Exosomes are secreted nanovesicles which incorporate proteins and nucleic acids, thereby enabling multifunctional pathways for intercellular communication. There is an increasing appreciation of the critical role they play in fundamental processes such as development, wound healing and disease progression, yet because of their heterogeneous molecular content and low concentrations in vivo, their detection and characterization remains a challenge.
In this work researchers from the Naval Research Laboratory combine nano- and microfabrication techniques for the creation of nanosensing arrays tailored toward single exosome detection. Elliptically-shaped nanoplasmonic sensors are fabricated to accommodate at most one exosome and individually imaged in real time, enabling the label-free recording of digital responses in a highly multiplexed geometry.

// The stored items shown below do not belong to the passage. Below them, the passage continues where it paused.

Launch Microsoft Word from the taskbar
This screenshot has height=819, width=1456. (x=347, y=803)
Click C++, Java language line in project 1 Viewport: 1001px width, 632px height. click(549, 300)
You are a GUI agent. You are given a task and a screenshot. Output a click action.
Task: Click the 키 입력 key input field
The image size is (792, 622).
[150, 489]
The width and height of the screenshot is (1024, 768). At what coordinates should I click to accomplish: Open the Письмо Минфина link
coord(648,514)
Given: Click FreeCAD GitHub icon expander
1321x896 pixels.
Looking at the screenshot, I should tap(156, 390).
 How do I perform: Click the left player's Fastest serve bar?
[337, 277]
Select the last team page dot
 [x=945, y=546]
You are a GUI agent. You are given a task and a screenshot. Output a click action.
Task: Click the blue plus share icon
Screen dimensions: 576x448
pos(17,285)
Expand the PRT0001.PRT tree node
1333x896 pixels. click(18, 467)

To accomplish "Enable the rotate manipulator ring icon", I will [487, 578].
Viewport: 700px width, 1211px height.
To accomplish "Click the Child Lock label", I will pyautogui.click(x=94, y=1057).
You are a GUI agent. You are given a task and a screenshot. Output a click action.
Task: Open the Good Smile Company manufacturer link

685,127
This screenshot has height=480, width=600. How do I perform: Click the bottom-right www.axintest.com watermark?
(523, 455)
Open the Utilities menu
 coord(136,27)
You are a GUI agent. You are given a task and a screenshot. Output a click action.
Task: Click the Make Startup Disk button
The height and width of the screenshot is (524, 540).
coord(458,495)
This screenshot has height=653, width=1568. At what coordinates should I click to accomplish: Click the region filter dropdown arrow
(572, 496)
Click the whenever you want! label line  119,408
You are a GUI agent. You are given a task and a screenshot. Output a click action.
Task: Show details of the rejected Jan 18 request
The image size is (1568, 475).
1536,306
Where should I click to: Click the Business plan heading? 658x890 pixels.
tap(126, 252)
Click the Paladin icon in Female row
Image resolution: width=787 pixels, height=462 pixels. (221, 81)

This approach results in a three orders of magnitude sensitivity improvement over previously reported real-time, multiplexed platforms. Each nanosensor is elevated atop a quartz nanopillar, minimizing unwanted nonspecific substrate binding contributions. The approach is validated with the detection of exosomes secreted by MCF7 breast adenocarcinoma cells. The researchers demonstrate the increasingly digital and stochastic nature of the response as the number of subsampled nanosensors is reduced from four hundred to one.
(A) 25.4 mm diameter LSPRi sensor chip. (B) LSPRi image of a 20 × 20 array, with a pitch size of 600 nm scale bar: 1 μm. (C) LSPRi image of sixteen arrays in the FOV taken using 100X / 1.4 NA objective, each consisting of 400 plasmonic nanopillars in a 20 × 20 square lattice and 500 nm pitch, scale bar: 10 μm. (D) False colored SEM image of a 10 × 10 nanopillar array, scale bar: 1 μm. (E) High-magnification false colored SEM image showing detailed view of individual nanopillars, scale bar: 200 nm. (F) Diagram illustrating size matching of individual nanopillars diameter (d = 90 nm) to that of exosomes (~50 nm < d < 200 nm), allowing digitized exosome detection while also elevating the sensor to minimize background contributions from the substrate.